'˜The doctors are turning away my dying mother' says Milton Keynes woman
A mum with terminal cancer is locked in a grim life or death battle with the Home Office in a bid to get the medical care she needs.
Priscilla Ryan, 64, comes from Zimbabwe but fell ill and was diagnosed with Stage 3 Oesophageal cancer shortly after arriving to visit her two daughters in Milton Keynes a year ago.
The daughters, Cher Butcher and Kelly Ryan are both British citizens because their late father was born here.
Priscilla married him in 1983 – a year too early to qualify for British citizenship herself.
As a result, she is classed as a “health tourist” and the family is facing bills of £50,000 plus for her treatment.
Meanwhile Cher and Kelly are desperately applying for a visa so they are not forced to send their dying mum home to a poverty-stricken country where there is virtually no medical care.
But SEVEN months after making the application, they have heard nothing from the Home Office.
“We’re at our wit’s end. Our mum is dying before our eyes,” said Cher, who lives on Fishermead.
“We’re desperately trying to raise the money to pay for her treatment but the hospital and GPs here won’t see her because they think she’s a health tourist.”

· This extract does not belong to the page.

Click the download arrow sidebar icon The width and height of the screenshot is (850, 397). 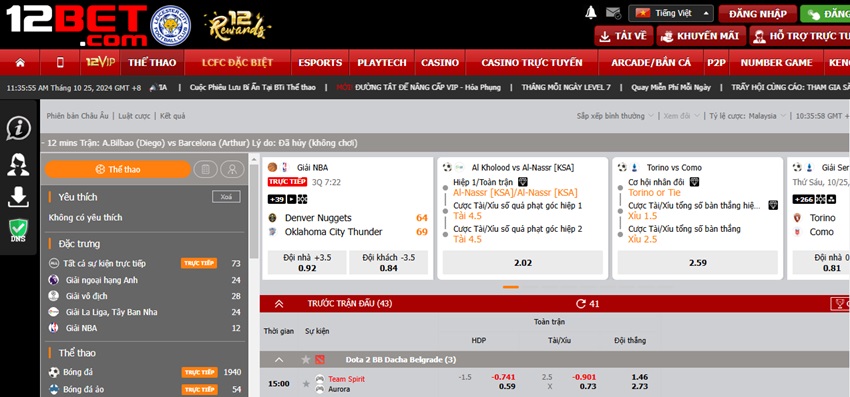pos(18,197)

Priscilla’s cancer is spreading so quickly that she can no longer swallow. A consultant from Oxford has given hope by offering surgery to remove the tumours.
“Even if we raised the money, we don’t have the visa to do this,” said Cher.
The operation to remove the growths in Priscilla’s gullet will cost £50,000.
Her daughter has launched a fundraising page on http://gofundme.com/2hz3x4s
Priscilla was given between six and 12 months to live by doctors in June last year.
“She’s already lasted seven months, We fear she only has five more,” said her daughter.
A spokesman for the Home Office, said: “Each visa application is carefully considered on its individual merit. Where there are exceptional circumstances, every effort is made to expedite an application.”